Abstract

Background and Aim: In the management of aneurysmal subarachnoid hemorrhage (aSAH), endocrine dysfunction is infrequently considered. Pituitary (neuroendocrine) dysfunction is highly prevalent after aSAH, leading to residual symptoms such as decreased cognition and quality of life. Although hypopituitarism following SAH may present with non-specific subtle symptoms, it can lead to potentially serious consequences if left undiagnosed. Methods and Materials/Patients: This study was performed to observe the incidence and pattern of neuroendocrine alterations in cases of acute aSAH. A total of 25 patients with acute SAH within 7 days of ictus were included in this prospective study, and an endocrine assessment was performed. The pituitary axes were evaluated for possible dysfunctions, including somatotropic, gonadotropic, corticotropic, and thyrotropic axes. Results: A total of 25 SAH cases (10 males and 15 females; mean age 55.24 years) were included in the study. Aneurysms were more commonly found in the anterior circulation (n=22) than in the posterior circulation (n=3). Most of the patients presented with the Hunt-Hess grade of 1, followed by grades 3, 2, and 4, respectively. Growth hormone deficiency (48%) was the most common pituitary dysfunction, followed by adrenocorticotrophic hormone (24%), gonadotropins (FSH/LH) (24%), and thyroid stimulating hormone (16%) deficiencies, respectively. Single pituitary axis neuroendocrine dysfunction was noted in 9 patients (36%) and multiple pituitary axes dysfunction was observed in 8 patients (32%). Overall, 17 patients (68%) had neuroendocrine dysfunction in single or multiple pituitary hormone axes.
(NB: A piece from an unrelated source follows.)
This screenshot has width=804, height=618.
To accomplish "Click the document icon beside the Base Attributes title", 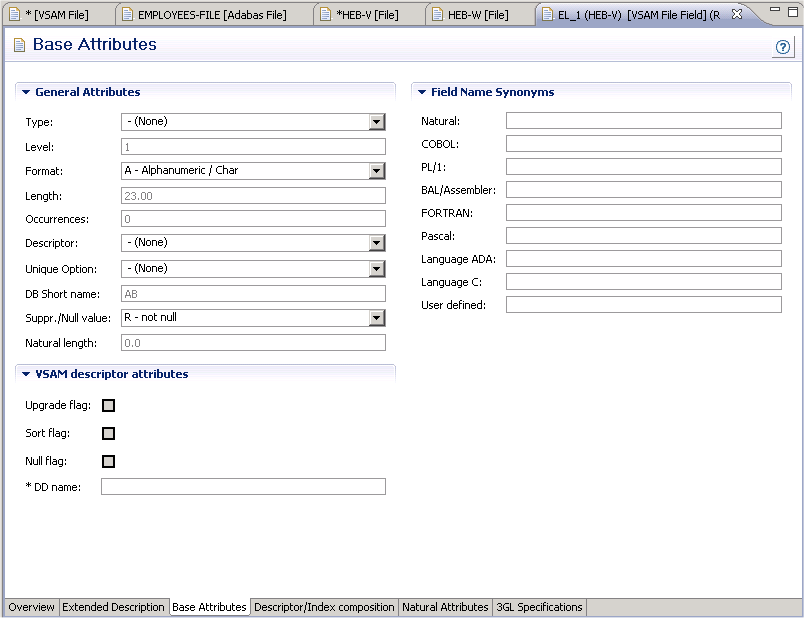I will coord(18,44).
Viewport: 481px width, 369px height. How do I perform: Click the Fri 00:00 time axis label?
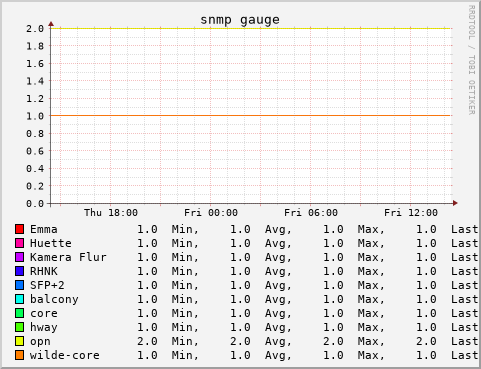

Conclusion: Neuroendocrine dysfunction in acute aSAH is 68%. Accordingly, 32% of the participants had single-axis pituitary dysfunction and 36% had multiple axes pituitary dysfunction. The most common endocrine dysfunction is growth hormone deficiency (48%), followed by adrenocorticotrophic hormone, gonadotropins (LH & FSH), and thyroid stimulating hormone. Therefore, it is suggested to include hormonal evaluation in the management of acute SAH for better clinical outcomes.